What makes a bicycle a bicycle? Ask the Department of Motor Vehicles and it’s a device a person rides that’s propelled by human power through a system of belts, chains, or gears and has two or three wheels with at least one wheel bigger than 20 inches. Ask the UCI, racing cycling’s governing body and the answer for road bikes is much more specific, including weight limits (at least 15 pounds), and geometry requirements (triangle frame, equal sized wheels). It even has standards for saddle length (24-30 cm).

The designers of most bikes are not bound by UCI regulations, which makes the “Pedal Power: From Workhorse to Wacky” exhibit currently running at the Los Altos History Museum so intriguing. From penny farthings to recumbents, from wooden bikes to bamboo, from cruisers to folding bikes, to bikes too hard to describe, you’ll see them all. For the purists there are historic racing bikes from Greg Lemond that meet the UCI regulations, plus a variety of mountain bikes from the pioneer builders that screamed down Mt Tam.


The opening reception for the exhibit is next Sunday evening but I rushed to get there early. I had met one of the contributers at the Wine, Women & Chocolate party who asked if they could display one of my photos. I sent her a link to my Flickr photostream and she said she found one she liked for the display on town bikes. To my surprise, I found several more photos I took of family and friends in the “Wear What You Like… Go Where You Want” section, along with some lovely shots of Los Altos native Melissa of Bike Pretty.

I’ll have to go back for the opening reception, though. I spent so much time talking to Jan the exhibit’s designer about her options for buying a city bike that I didn’t get to read all the displays. Plus bike builder Craig Calfee will be there to talk about how bike designs have changed over time. If you’re on the San Francisco Bay Area, I’d love to meet you too. It’s Sunday, April 27 from 4-6 pm. Admission is free. (details).

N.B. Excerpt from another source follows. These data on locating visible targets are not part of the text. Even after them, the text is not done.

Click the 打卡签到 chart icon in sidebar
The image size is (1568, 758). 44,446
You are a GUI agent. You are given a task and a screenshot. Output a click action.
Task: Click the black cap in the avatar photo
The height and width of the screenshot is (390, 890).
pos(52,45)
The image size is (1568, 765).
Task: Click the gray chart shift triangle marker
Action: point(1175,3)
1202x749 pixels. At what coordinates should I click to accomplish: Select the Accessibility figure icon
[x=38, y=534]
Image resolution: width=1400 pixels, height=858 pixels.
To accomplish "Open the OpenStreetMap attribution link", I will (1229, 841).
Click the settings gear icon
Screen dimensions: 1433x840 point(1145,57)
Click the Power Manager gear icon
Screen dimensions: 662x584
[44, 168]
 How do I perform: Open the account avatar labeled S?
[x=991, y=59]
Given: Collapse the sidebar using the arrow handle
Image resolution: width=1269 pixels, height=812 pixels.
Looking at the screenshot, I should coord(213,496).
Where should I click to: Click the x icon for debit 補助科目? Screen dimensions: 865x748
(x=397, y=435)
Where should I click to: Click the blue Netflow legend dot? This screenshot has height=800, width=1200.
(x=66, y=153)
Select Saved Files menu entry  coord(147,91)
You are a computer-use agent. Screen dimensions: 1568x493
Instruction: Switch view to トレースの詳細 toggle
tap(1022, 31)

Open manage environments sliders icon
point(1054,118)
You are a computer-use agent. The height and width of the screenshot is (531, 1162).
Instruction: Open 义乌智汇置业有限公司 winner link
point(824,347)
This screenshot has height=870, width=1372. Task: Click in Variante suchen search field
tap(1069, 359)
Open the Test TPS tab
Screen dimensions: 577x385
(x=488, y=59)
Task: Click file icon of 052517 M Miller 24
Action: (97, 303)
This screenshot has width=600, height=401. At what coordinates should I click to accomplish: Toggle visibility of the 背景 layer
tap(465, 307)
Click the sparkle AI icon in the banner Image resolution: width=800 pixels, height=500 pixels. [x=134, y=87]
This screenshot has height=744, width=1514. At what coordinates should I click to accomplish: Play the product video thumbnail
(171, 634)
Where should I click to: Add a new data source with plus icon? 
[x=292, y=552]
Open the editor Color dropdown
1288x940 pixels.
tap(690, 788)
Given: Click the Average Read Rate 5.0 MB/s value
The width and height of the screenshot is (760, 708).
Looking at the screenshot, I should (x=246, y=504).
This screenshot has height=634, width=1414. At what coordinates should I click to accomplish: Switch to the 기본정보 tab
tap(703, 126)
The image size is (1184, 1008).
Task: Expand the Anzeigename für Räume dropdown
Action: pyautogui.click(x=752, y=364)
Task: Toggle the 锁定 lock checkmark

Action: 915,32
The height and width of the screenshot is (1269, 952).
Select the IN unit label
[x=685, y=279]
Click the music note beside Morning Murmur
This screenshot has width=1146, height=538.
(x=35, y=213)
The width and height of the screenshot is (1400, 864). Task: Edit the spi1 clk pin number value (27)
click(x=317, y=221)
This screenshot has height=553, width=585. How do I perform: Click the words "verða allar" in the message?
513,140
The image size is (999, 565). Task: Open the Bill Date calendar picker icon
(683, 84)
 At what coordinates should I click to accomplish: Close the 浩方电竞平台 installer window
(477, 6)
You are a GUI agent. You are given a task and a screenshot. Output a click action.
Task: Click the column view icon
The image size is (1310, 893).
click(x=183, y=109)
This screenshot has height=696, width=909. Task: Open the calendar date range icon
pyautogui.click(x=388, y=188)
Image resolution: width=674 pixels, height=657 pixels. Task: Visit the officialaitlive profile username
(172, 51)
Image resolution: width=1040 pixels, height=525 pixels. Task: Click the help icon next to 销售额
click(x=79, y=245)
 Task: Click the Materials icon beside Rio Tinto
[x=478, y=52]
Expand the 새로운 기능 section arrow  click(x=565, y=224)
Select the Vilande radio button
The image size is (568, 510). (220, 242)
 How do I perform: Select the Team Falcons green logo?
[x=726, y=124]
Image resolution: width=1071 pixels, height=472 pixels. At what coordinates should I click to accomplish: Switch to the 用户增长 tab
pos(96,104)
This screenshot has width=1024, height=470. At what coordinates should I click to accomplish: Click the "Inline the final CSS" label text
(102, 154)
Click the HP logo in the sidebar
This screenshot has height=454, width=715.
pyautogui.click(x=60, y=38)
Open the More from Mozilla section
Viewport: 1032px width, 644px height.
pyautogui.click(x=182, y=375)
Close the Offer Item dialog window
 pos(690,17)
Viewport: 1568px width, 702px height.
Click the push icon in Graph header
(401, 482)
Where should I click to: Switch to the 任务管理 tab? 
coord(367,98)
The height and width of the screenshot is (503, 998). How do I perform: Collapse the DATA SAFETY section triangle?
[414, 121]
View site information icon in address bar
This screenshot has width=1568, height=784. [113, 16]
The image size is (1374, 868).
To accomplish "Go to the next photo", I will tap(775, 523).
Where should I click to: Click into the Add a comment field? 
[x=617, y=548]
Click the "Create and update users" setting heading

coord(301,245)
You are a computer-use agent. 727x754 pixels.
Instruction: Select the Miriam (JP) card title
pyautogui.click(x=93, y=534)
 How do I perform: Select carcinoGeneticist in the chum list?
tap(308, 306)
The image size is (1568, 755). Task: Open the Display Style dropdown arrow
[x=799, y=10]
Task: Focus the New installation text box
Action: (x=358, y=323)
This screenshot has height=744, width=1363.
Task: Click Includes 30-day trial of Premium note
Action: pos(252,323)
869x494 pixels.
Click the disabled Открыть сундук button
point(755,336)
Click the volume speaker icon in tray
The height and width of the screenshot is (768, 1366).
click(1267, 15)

Posted by on April 20, 2014 in Bike Gallery


4 responses to “Pedal Power: From Workhorse to Wacky in Los Altos

  1. Stuart M.

    April 21, 2014 at 2:10 am

    As you mentioned, the Tickit with its 16 inch wheels doesn’t fulfill the 20 inch wheel requirement of the DMV definition of a bicycle. Neither does the Brompton which also has 16 inch wheels. I wonder if these “toys” are not considered bicycles, can one ride them on the sidewalk? Not that I want to, it just seems a strange standard for the DMV to have come up with. I’m sorry I won’t be able to see the exhibit or meet you since I live in Japan.

    • ladyfleur

      April 21, 2014 at 7:09 am

      I suspect the 20 inch wheel requirement was added to exclude bikes ridden by small children, so that small kids could be allowed to ride in ways not permitted for adults (e.g. on sidewalk). It may have been written before the 16 inch wheel bikes like the Tikit and Brompton became available and they didn’t bother fixing it. I wonder if any Californian has fought a ticket and won it based on this loophole?

  2. Gary Hedden

    April 23, 2014 at 6:39 pm

    Hi Janet,
    Great post. I’m looking forward to meeting you Sunday.
    Gary Hedden

    • ladyfleur

      April 23, 2014 at 10:06 pm

      Gary, your team hit it out of the park with this exhibit. Between what the Mountain View Library is doing with their series of bike activities and the Los Altos History Museum is doing with Pedal Power, I’m really excited to see local groups outside the bicycling community being such great supporters. I shouldn’t be so surprised, though. Bikes are fun.